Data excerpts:
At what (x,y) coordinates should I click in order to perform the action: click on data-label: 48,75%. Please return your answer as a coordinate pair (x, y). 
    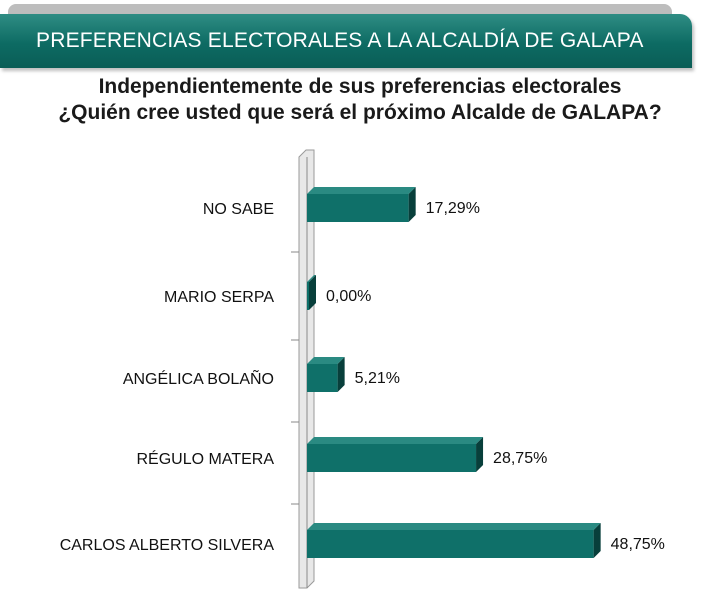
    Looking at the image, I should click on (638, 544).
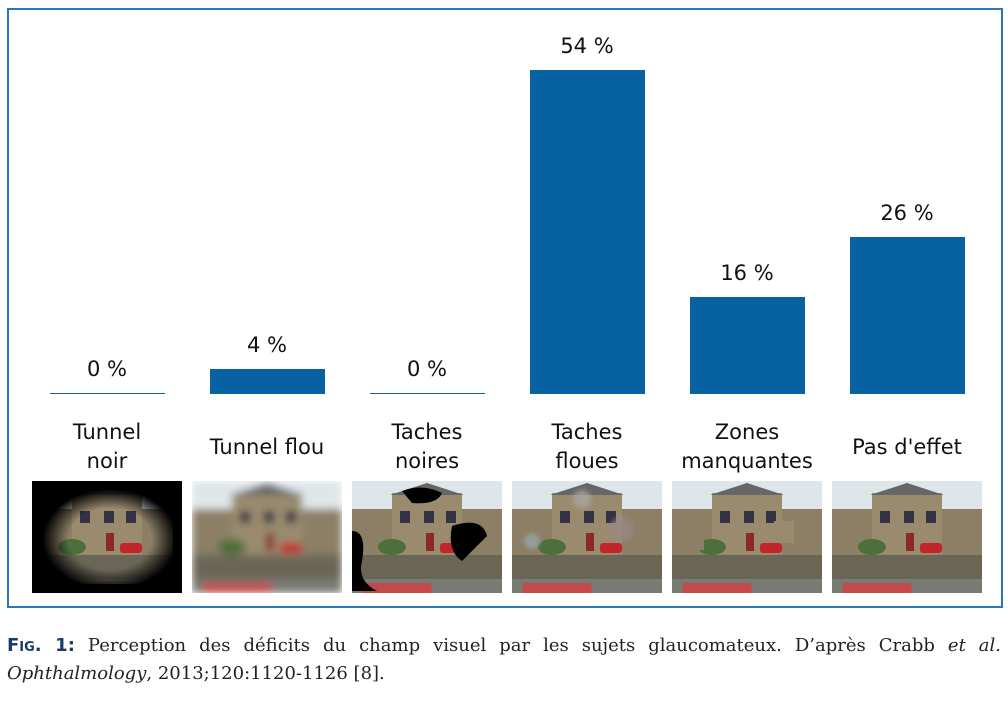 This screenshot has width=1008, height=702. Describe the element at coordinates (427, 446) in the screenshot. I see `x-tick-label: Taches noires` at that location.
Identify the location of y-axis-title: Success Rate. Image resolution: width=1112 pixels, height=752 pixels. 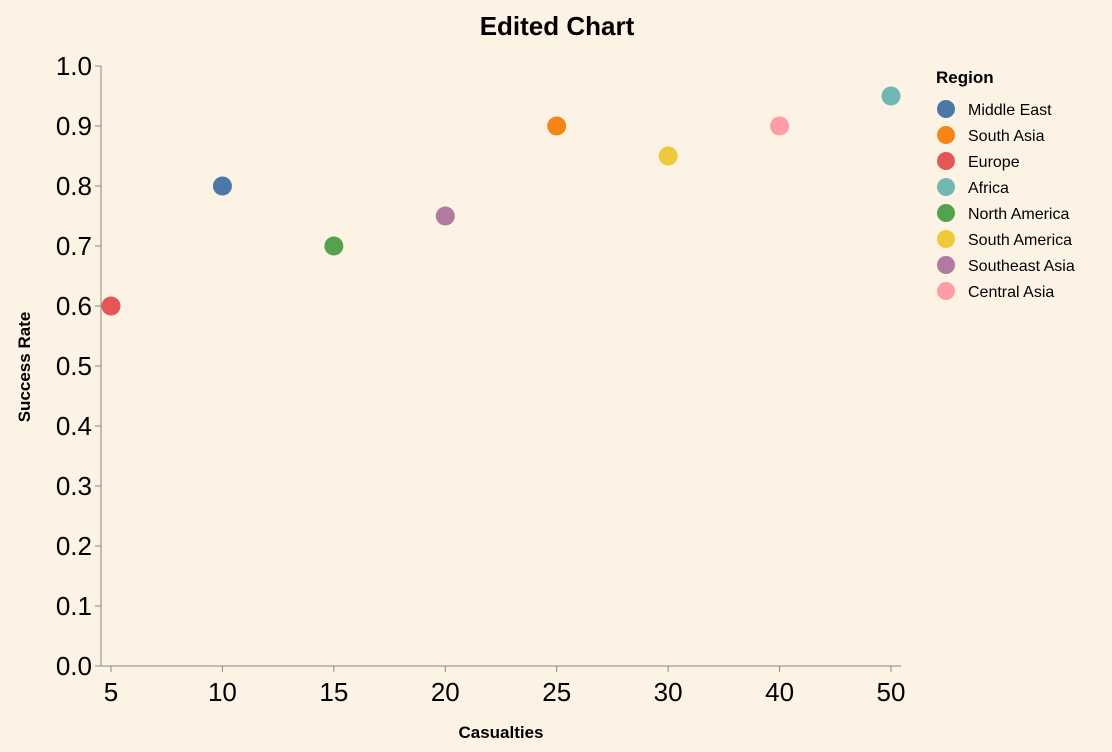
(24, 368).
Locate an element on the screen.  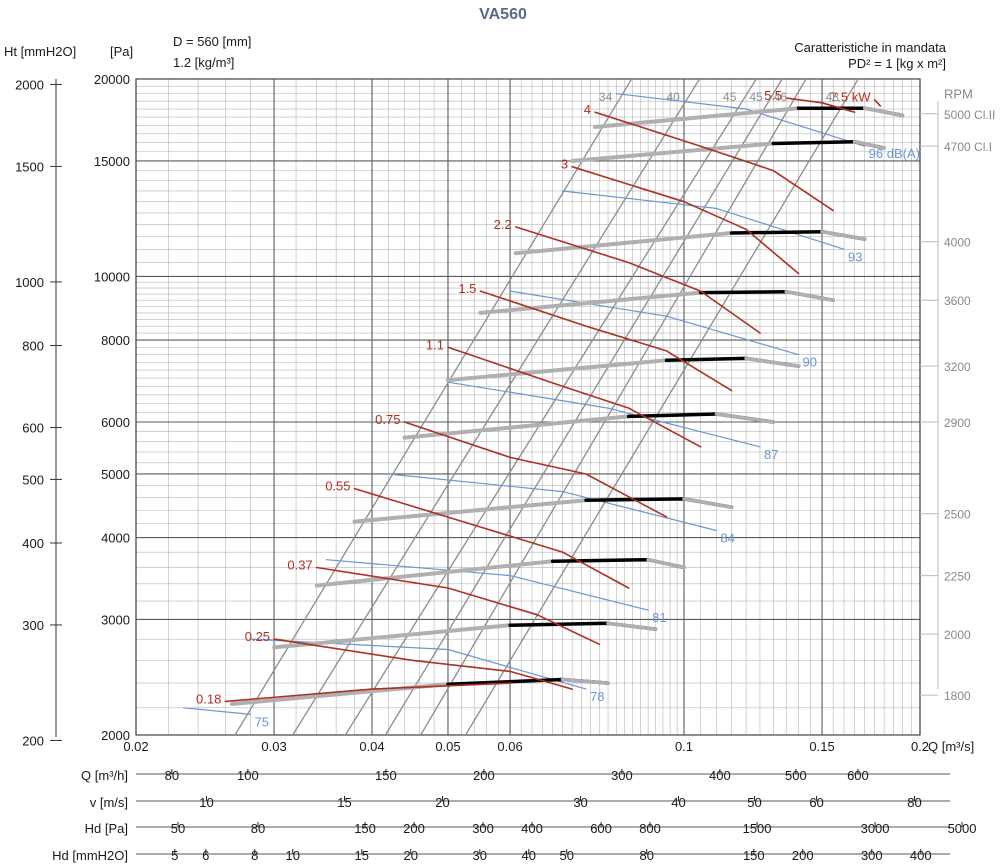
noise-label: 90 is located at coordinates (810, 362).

▸ **TASK DESCRIPTION**
Rewrite the entries above with "Image resolution" changed to "Screen size" and nothing else altered. Leave the pictures out.

▸ **WRITTEN SOLUTION**
At what (x,y) coordinates should I click in order to perform the action: click on data-label: 48,75%. Please return your answer as a coordinate pair (x, y). 
    Looking at the image, I should click on (638, 544).
 This screenshot has width=1008, height=702. Describe the element at coordinates (427, 446) in the screenshot. I see `x-tick-label: Taches noires` at that location.
Identify the location of y-axis-title: Success Rate. Screen size: width=1112 pixels, height=752 pixels. 
(24, 368).
Locate an element on the screen.  
noise-label: 90 is located at coordinates (810, 362).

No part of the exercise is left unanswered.